Jetzt wird die Pumpe ohne Plasteeinsatz erneut angesetzt und ein Vakuum erzeugt. Es dauert etwas länger bis der Penis seine entsprechende Größe und Härte erhält. Zusätzlich kann man mit mehrmaligen Anspannen der entsprechenden Beckenbodenmuskeln ( als ob man die Pumpe mit dem angeschwollenen Glied anheben möchte) einige Zentimeter Zuwachs an Länge und Härte erreichen. Etwas Übung ist dabei nötig! 
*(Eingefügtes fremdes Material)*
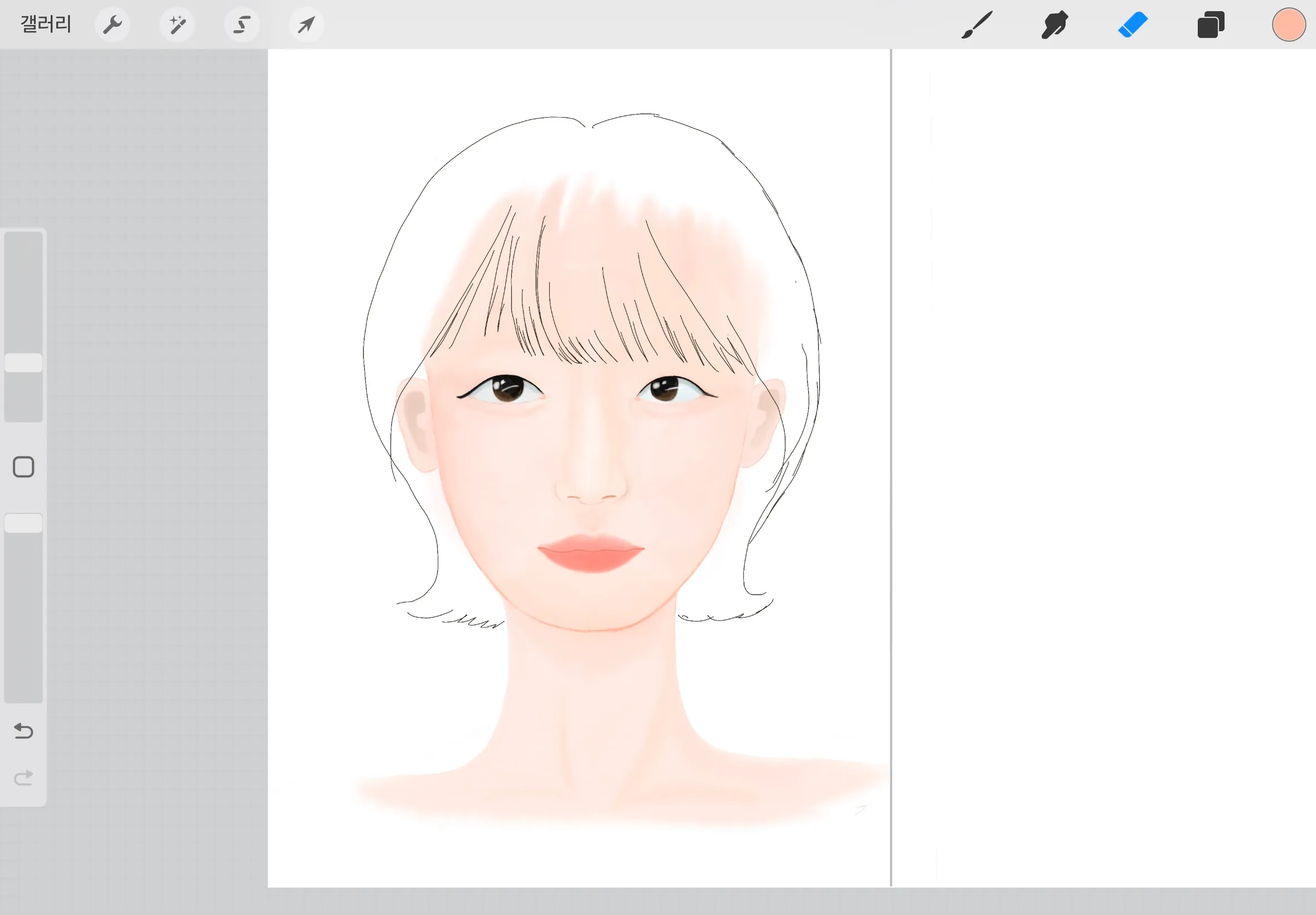The width and height of the screenshot is (1316, 915).
Task: Select the blue Eraser tool
Action: coord(1133,25)
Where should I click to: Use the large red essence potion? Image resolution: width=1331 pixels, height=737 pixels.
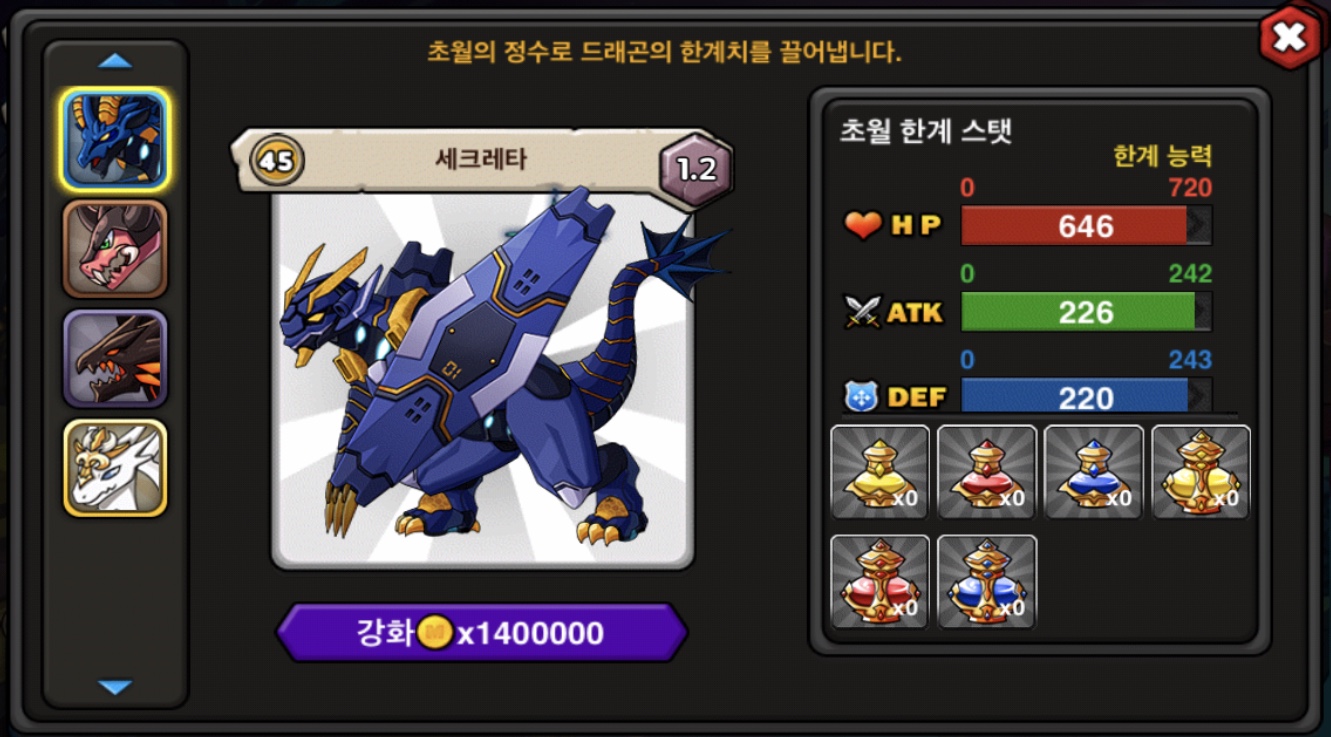point(880,582)
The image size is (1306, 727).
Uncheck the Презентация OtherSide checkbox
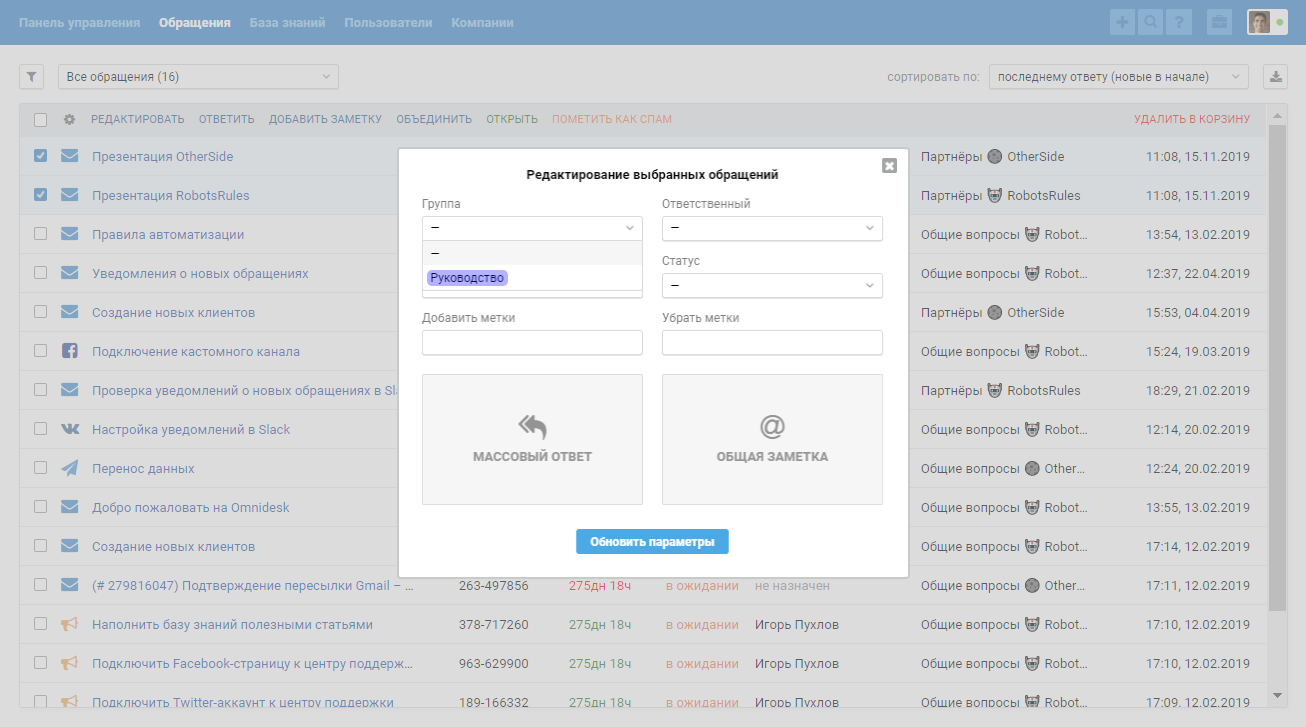pos(40,156)
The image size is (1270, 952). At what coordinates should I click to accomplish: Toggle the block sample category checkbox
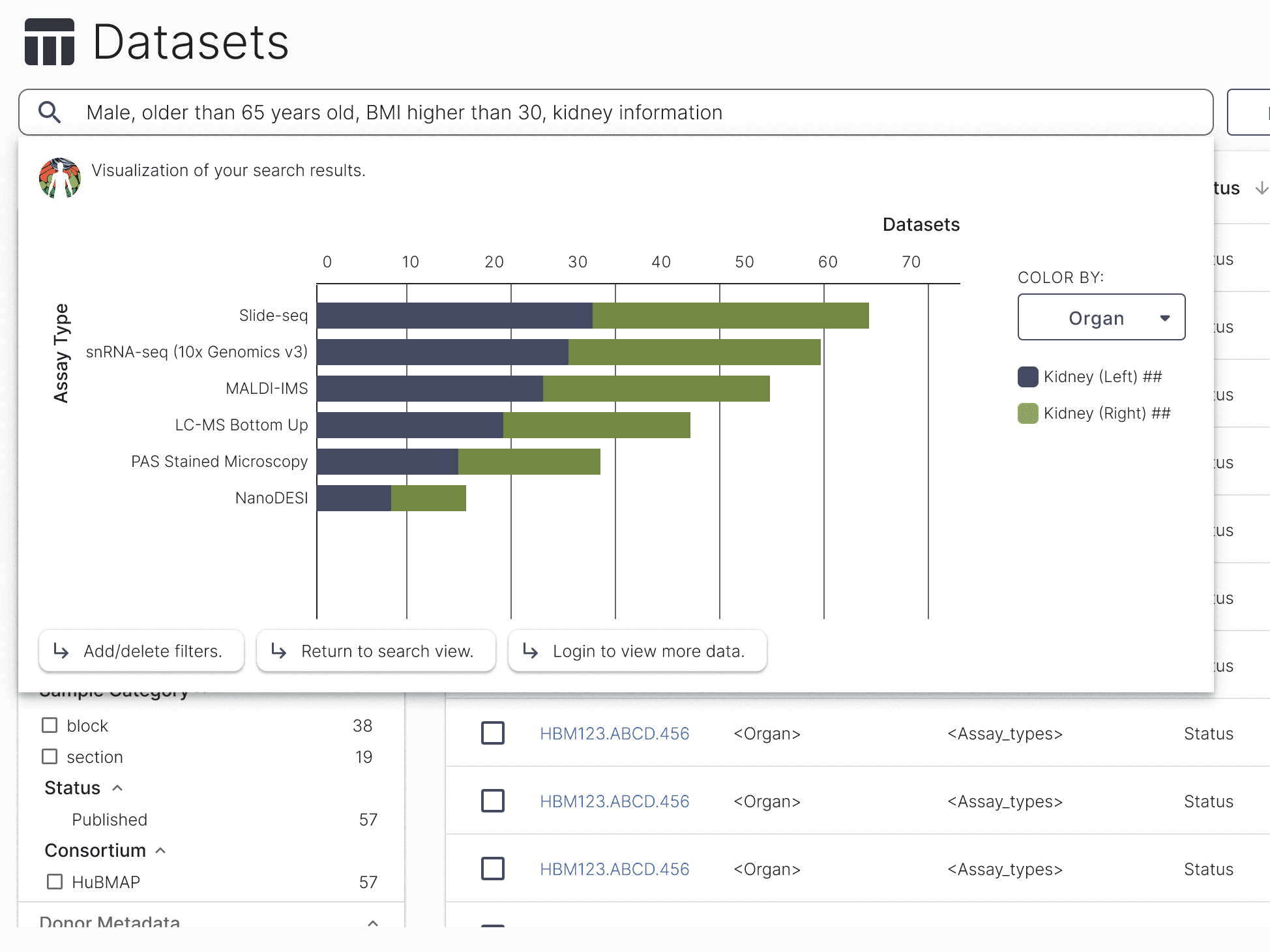(x=50, y=725)
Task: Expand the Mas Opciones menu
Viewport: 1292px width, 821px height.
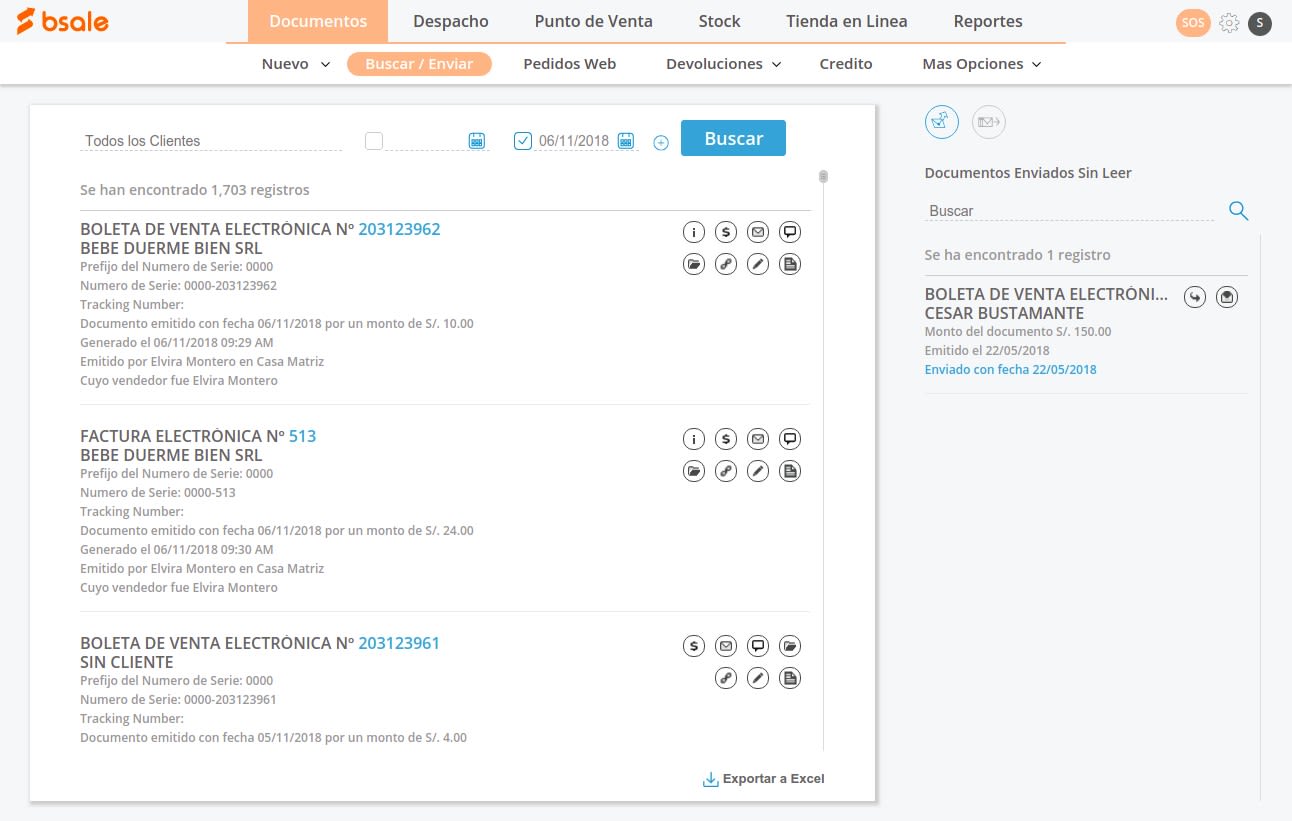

Meine Erklärung dazu ist folgende: die übereinander gewickelten Gummifäden des Gurtes pressen die Venen ab, so dass der abführende Blutstrom teilweise unterbrochen wird. Die Arterien, die für den Blutzufluss sorgen liegen wie meist sonst in unserem Körper mehr im Inneren und werden durch das Gummiband nicht so fest zusammengedrückt und sind daher teilweise durchgängig. Durch das oben geschilderte rhythmische Anspannen kommt noch mehr sauerstoffreiches Blut in den Penis und er wird steifer. Auch werden wir jetzt nach dem Entfernen des Zylinders feststellen, dass unsere Penisspitze nicht mehr wie sonst mit der originalen Ringmethode kühler ist, sonder eine rosa Farbe angenommen hat. Dies ist ein weiters Zeichen des verbesserten arteriellen Blutflusses. Hier wünschte ich mir, dass ein Urologe mit seiner Technik diesen inneren Vorgang prüft und sich dazu äußert! 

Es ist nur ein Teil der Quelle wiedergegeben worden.